Given passage:
◇ ◇ ◇ ◇ ◇

The US Department of Health and Human Services (HHS) has added another resource to aid clinicians in making data-driven decisions and improving health and health care. The Health Indicators Warehouse (HIW) is a Web portal providing a huge collection of health and health care indicator data to support innovations in information technology. I went to the warehouse and was confronted with nearly 1,200 indicators, including life expectancy, mortality, disease incidence or prevalence, determinants of health, and health care access, cost, quality, and use. The information was copious, but I wondered how, say, an asthma educator would use the information to determine if a new educational program was needed.

I talked to Todd Park, chief technology officer of HHS, and Amy Bernstein, chief, Analytic Studies Branch, Office of Analysis and Epidemiology, National Center for Health Statistics, about the warehouse. Park likened the warehouse to the National Oceanic and Atmospheric Administration (NOAA.) NOAA measures barometric pressure every night, then they publish it and other weather information online. People outside government use the downloadable data to make their forecasts on television news,, and the Weather Channel. “[HIW] is the NOAA of health care,” Park told me. “It’s free, easily downloadable, and machine readable. And no data compromises confidentiality.”

This data includes information on smoking, asthma, COPD, and interventions that have been documented to improve performance. The data has been gleaned from all across HHS and collected in one place in a way that makes it easy for innovators and developers to find and explore, not just from downloads but also by using application programming interfaces (APIs), which are available to developers from HIW.

◇ ◇ ◇ ◇ ◇

Source data:
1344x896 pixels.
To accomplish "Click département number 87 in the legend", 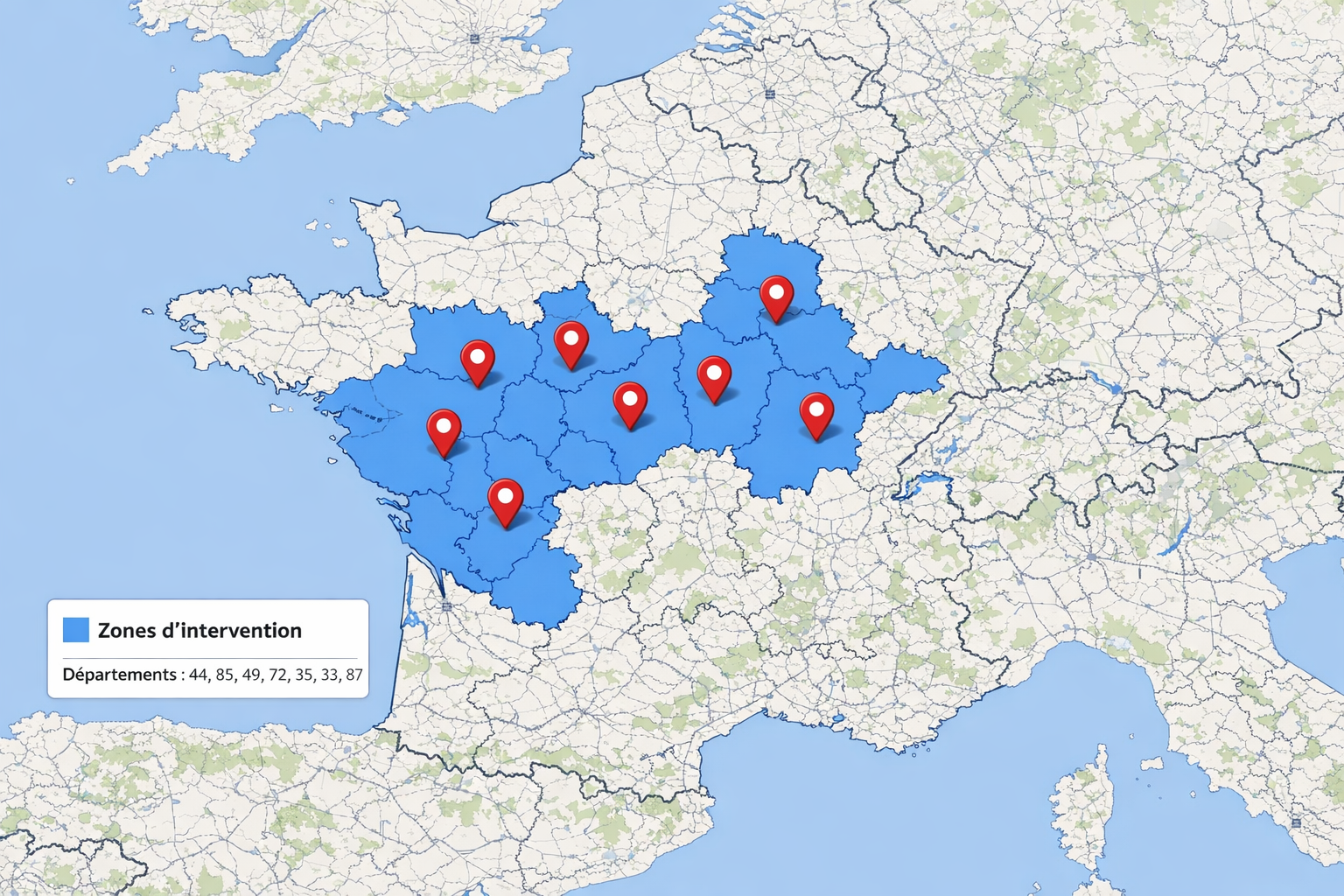I will (x=356, y=675).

◇ ◇ ◇ ◇ ◇

About this exercise: Go on with the piece about the Health Indicators Warehouse, picking up after its last sentence. The material is not needed here.

Exercise result:
One such developer is Microsoft, which has enabled health system clients of its Amalga business intelligence application to download HHS-supplied community health data (which Microsoft has imported into its Azure data cloud) at the touch of a button. Amalga clients can use this data in many different ways. For instance, they can trace patients’ zip codes to their home counties and find out the air quality of that county. If the patients have asthma and air quality is poor, the discharge planner can customize the course of action for those patients accordingly (eg, proactive education, additional follow-up, etc) to help avoid readmission. This could be important in the next few years, as, under the Patient Protection and Affordable Care Act, hospitals will be rewarded for fewer readmissions.

The Health Indicators Warehouse is not just for app developers, however. Anyone can access the data. For instance, RTs who are asthma educators can compare data on adult/pediatric asthma admission rates from their region to the national indicators, and they can look at correlates of these indicators (there are 20). “They can look at differences in race and ethnicity and age, among others. Are certain groups less likely to have had asthma education? These could be the focus of intervention or education,” Park said.

I encourage you to visit the warehouse. The amount of information is staggering, but HIW is user friendly, and it could be the jumping off point for your own innovations.